= Work instructions =
Repeat the text of every item below word for word, leaving the pictures out of your answer.

= Records for the task =
----
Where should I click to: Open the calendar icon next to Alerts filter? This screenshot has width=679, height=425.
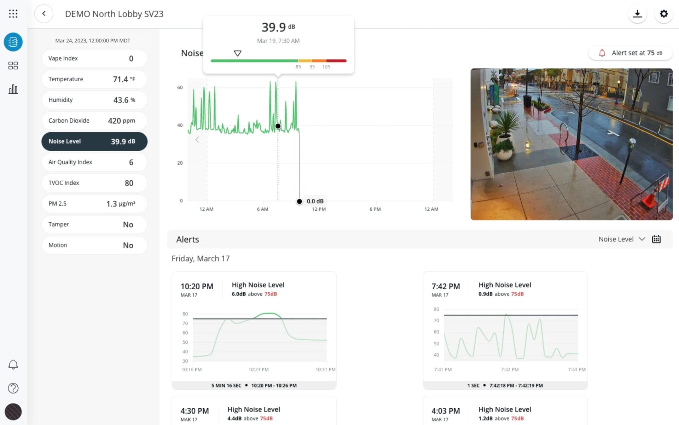[x=656, y=239]
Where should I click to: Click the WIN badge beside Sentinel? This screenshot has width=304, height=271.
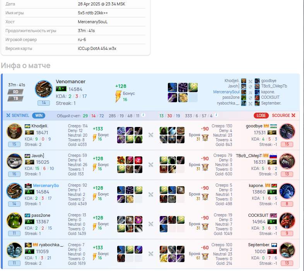tap(39, 115)
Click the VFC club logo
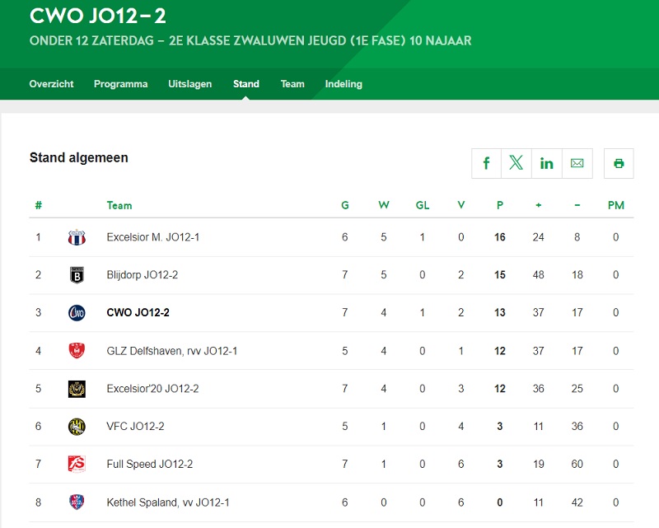659x528 pixels. pos(77,427)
----
= Final result =
Where should I click to: Open the calendar icon next to Alerts filter? This screenshot has width=679, height=425.
[x=656, y=239]
Where should I click to: Click the WIN badge beside Sentinel? This screenshot has width=304, height=271.
tap(39, 115)
Click the VFC club logo
659x528 pixels. pos(77,427)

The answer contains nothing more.